(RECORDED INFORMATION Opens)
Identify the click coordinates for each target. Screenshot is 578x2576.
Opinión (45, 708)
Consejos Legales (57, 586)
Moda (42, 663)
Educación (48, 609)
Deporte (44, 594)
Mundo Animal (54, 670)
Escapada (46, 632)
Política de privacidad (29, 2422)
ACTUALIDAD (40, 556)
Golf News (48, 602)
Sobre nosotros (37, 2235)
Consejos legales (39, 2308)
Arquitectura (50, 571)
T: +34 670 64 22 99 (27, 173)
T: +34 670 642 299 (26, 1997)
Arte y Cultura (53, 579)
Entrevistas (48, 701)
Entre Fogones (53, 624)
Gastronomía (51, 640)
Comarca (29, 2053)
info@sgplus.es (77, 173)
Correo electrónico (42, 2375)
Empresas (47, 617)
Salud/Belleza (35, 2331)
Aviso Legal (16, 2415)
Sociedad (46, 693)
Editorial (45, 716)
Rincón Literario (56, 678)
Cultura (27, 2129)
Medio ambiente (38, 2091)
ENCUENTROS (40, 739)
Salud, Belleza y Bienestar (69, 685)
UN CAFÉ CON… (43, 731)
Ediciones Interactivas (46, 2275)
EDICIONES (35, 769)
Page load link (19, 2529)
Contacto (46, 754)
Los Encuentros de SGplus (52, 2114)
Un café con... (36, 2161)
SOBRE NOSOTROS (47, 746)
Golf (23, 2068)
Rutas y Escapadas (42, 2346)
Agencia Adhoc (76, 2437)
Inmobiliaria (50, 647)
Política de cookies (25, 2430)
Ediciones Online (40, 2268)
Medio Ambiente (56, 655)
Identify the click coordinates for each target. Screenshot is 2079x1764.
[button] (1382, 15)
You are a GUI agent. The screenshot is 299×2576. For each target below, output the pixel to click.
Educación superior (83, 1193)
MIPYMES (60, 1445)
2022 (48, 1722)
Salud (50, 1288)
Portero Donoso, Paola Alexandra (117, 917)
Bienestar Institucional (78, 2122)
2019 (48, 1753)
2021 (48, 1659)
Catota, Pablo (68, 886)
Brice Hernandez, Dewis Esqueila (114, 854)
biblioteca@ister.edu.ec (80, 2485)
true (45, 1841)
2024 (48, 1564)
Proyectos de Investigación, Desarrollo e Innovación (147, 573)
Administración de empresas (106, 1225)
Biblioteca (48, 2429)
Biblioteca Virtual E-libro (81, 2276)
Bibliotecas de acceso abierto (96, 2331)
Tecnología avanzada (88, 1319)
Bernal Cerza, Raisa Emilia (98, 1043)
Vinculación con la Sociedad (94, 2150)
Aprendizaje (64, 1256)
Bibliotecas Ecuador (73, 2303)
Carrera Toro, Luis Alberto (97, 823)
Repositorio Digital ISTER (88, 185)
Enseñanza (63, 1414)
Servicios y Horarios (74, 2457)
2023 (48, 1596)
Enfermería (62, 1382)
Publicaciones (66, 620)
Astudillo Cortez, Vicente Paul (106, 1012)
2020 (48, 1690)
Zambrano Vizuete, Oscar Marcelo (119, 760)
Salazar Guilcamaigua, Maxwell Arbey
(RECORDED INFORMATION Closes)
Retype the data exactly as given.

Identify the click coordinates for each target. Screenshot is 578x2576.
Opinión (45, 708)
Consejos Legales (57, 586)
Moda (42, 663)
Educación (48, 609)
Deporte (44, 594)
Mundo Animal (54, 670)
Escapada (46, 632)
Política de privacidad (29, 2422)
ACTUALIDAD (40, 556)
Golf News (48, 602)
Sobre nosotros (37, 2235)
Consejos legales (39, 2308)
Arquitectura (50, 571)
T: +34 670 64 22 99 (27, 173)
T: +34 670 642 299 (26, 1997)
Arte y Cultura (53, 579)
Entrevistas (48, 701)
Entre Fogones (53, 624)
Gastronomía (51, 640)
Comarca (29, 2053)
info@sgplus.es (77, 173)
Correo electrónico (42, 2375)
Empresas (47, 617)
Salud/Belleza (35, 2331)
Aviso Legal (16, 2415)
Sociedad (46, 693)
Editorial (45, 716)
Rincón Literario (56, 678)
Cultura (27, 2129)
Medio ambiente (38, 2091)
ENCUENTROS (40, 739)
Salud, Belleza y Bienestar (69, 685)
UN CAFÉ CON… (43, 731)
Ediciones Interactivas (46, 2275)
EDICIONES (35, 769)
Page load link (19, 2529)
Contacto (46, 754)
Los Encuentros de SGplus (52, 2114)
Un café con... (36, 2161)
SOBRE NOSOTROS (47, 746)
Golf (23, 2068)
Rutas y Escapadas (42, 2346)
Agencia Adhoc (76, 2437)
Inmobiliaria (50, 647)
Política de cookies (25, 2430)
Ediciones Online (40, 2268)
Medio Ambiente (56, 655)
Identify the click coordinates for each target. Screenshot is 2079x1764.
[button] (1382, 15)
You are a GUI agent. The screenshot is 299×2576. For each target below, output the pixel to click.
Educación superior (83, 1193)
MIPYMES (60, 1445)
2022 (48, 1722)
Salud (50, 1288)
Portero Donoso, Paola Alexandra (117, 917)
Bienestar Institucional (78, 2122)
2019 (48, 1753)
2021 (48, 1659)
Catota, Pablo (68, 886)
Brice Hernandez, Dewis Esqueila (114, 854)
biblioteca@ister.edu.ec (80, 2485)
true (45, 1841)
2024 (48, 1564)
Proyectos de Investigación, Desarrollo e Innovación (147, 573)
Administración de empresas (106, 1225)
Biblioteca (48, 2429)
Biblioteca Virtual E-libro (81, 2276)
Bibliotecas de acceso abierto (96, 2331)
Tecnología avanzada (88, 1319)
Bernal Cerza, Raisa Emilia (98, 1043)
Vinculación con la Sociedad (94, 2150)
Aprendizaje (64, 1256)
Bibliotecas Ecuador (73, 2303)
Carrera Toro, Luis Alberto (97, 823)
Repositorio Digital ISTER (88, 185)
Enseñanza (63, 1414)
Servicios y Horarios (74, 2457)
2023 (48, 1596)
Enfermería (62, 1382)
Publicaciones (66, 620)
Astudillo Cortez, Vicente Paul (106, 1012)
2020 (48, 1690)
Zambrano Vizuete, Oscar Marcelo (119, 760)
Salazar Guilcamaigua, Maxwell Arbey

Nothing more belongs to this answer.